Quoted passage:
· · · · ·
FPV on the cheap; 1990's VR equipment


I want to share my FPV setup I built on a small budget which uses some Virtual I/O iGlasses made in 1995.  I bought these in 2001 for about ~$75 and they are 600x800 in resolution and 120htz (60htz per eye).  They are capable of displaying 3D video too.  The 3D effect requires a video multiplexor, and while this has some neat applications for UAVs, I won't talk about that here.  The goggles were originally pretty expensive and universities used them for VR caves and the military used them as well.  They use a prism so you can actually see through them, I personally think this is somewhat preferable to the Oculus Rift head-in-a-box approach.  I admit on bright days you may need a dark bag anyway.  These were originally sold with an optional head-tracking unit as well.


The iGlasses use a barrel jack that is connected to an AC/DC adapter which provides 6v DC power.  I disconnected this and soldered on a USB cord I had lying around.  This way I can use an inexpensive USB power supply and make them portable.  The USB power supplies typically run about $5-10 dollars and the CR18650 lithium cells can be found for a couple dollars each or even for free when re-purposed from old laptop batteries.  If the 4500mAh rating can be believed then I have 18Ah of power for each little USB black box.  The video RX pulls more power than the iGlasses.  I'm not sure how long it will run, but far longer than my quad.  I've run an rPi for nearly 24hrs.  Another nice feature is that they can charge in a daisy chain, so I can charge several and even a GoPro at the end of the series with only one charger.
· · · · ·
Data excerpts:
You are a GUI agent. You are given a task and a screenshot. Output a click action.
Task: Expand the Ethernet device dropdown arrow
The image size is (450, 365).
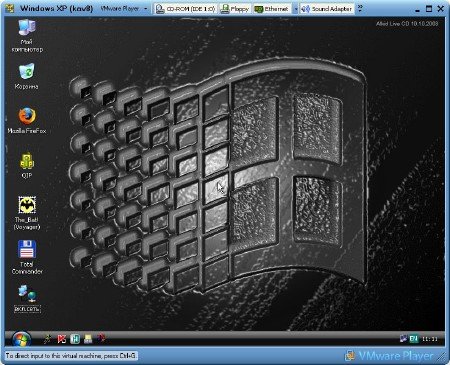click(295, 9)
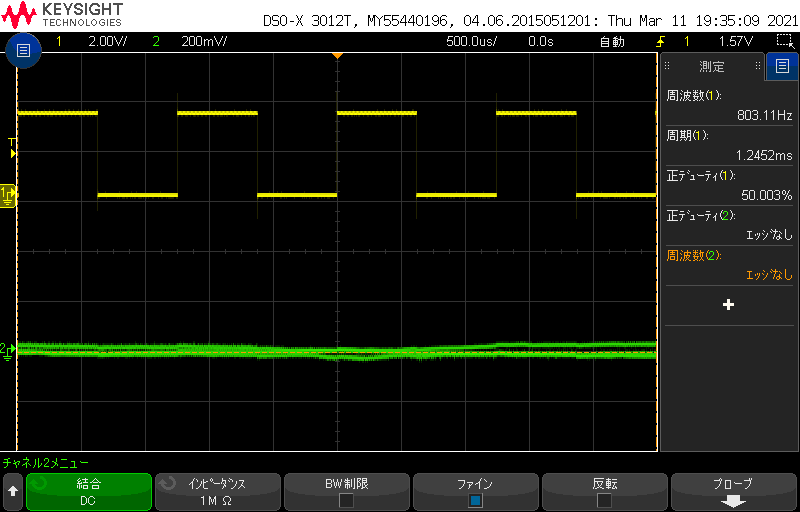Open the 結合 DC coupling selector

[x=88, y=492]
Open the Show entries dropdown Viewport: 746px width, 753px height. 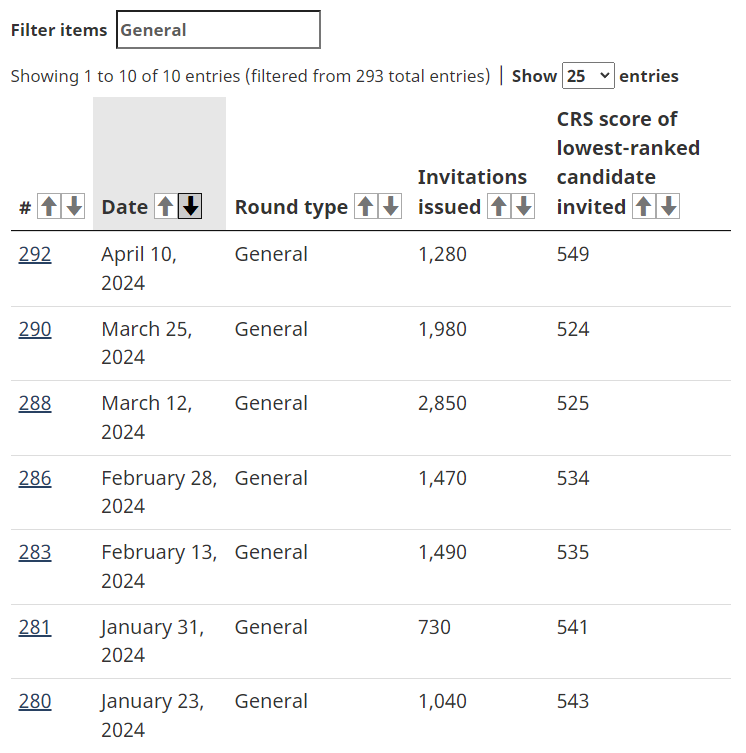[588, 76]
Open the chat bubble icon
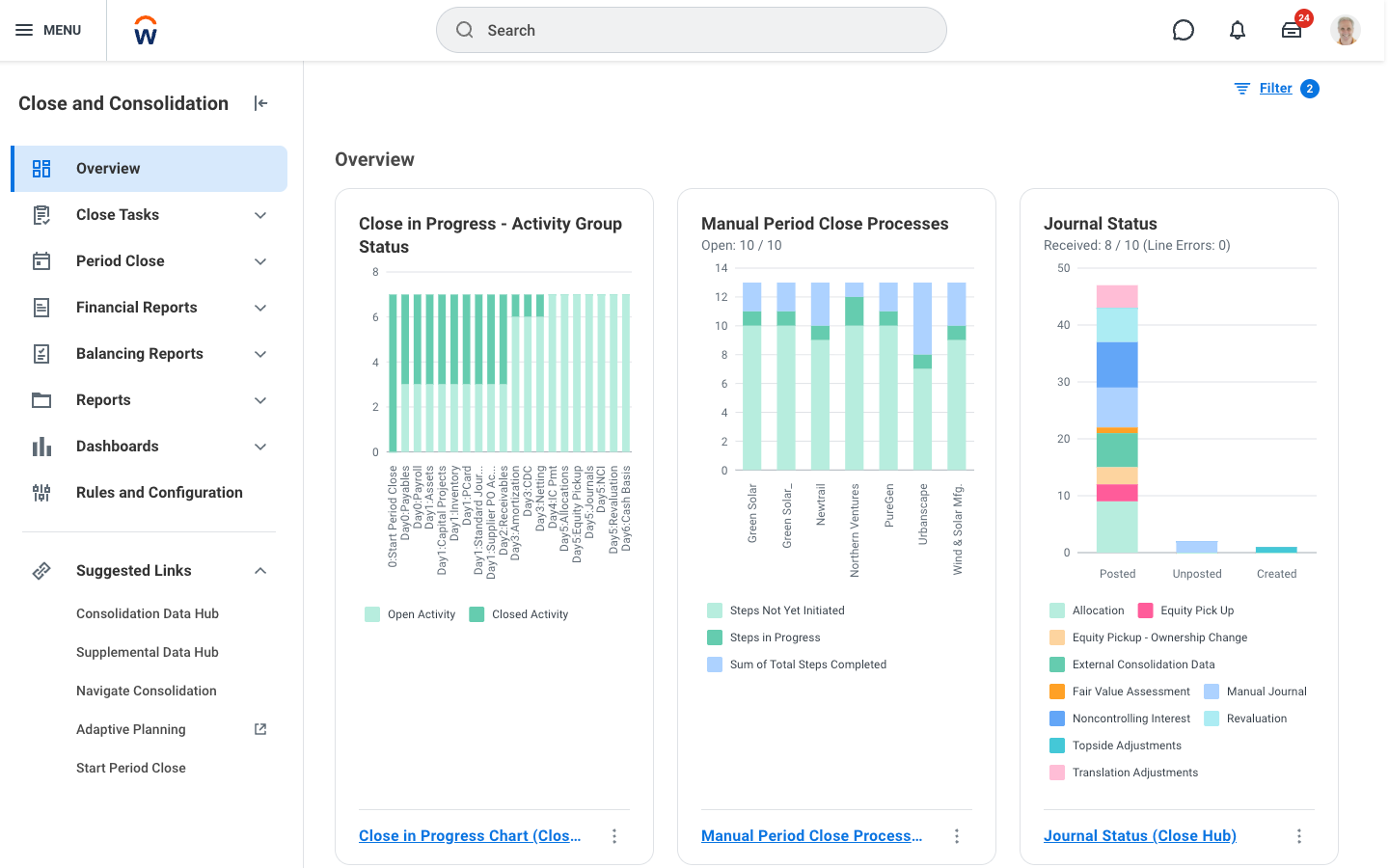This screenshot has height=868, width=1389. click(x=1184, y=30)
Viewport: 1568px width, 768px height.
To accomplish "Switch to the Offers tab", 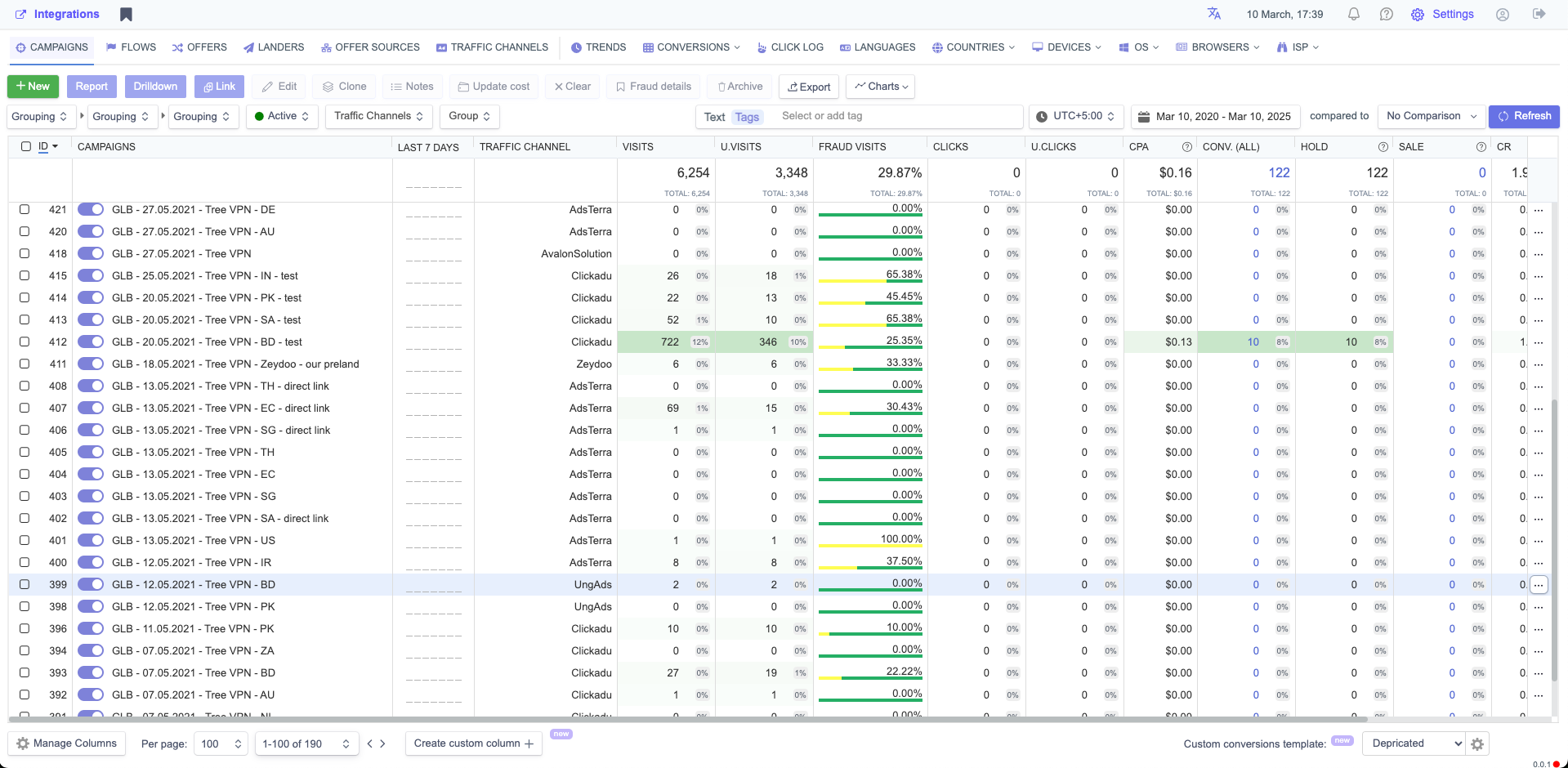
· · · · ·
In the FPV setup text, swap "prism" for "mirror" and write out the stretch that begins at "I want to share" and stops after "unit as well.".

Response:
I want to share my FPV setup I built on a small budget which uses some Virtual I/O iGlasses made in 1995.  I bought these in 2001 for about ~$75 and they are 600x800 in resolution and 120htz (60htz per eye).  They are capable of displaying 3D video too.  The 3D effect requires a video multiplexor, and while this has some neat applications for UAVs, I won't talk about that here.  The goggles were originally pretty expensive and universities used them for VR caves and the military used them as well.  They use a mirror so you can actually see through them, I personally think this is somewhat preferable to the Oculus Rift head-in-a-box approach.  I admit on bright days you may need a dark bag anyway.  These were originally sold with an optional head-tracking unit as well.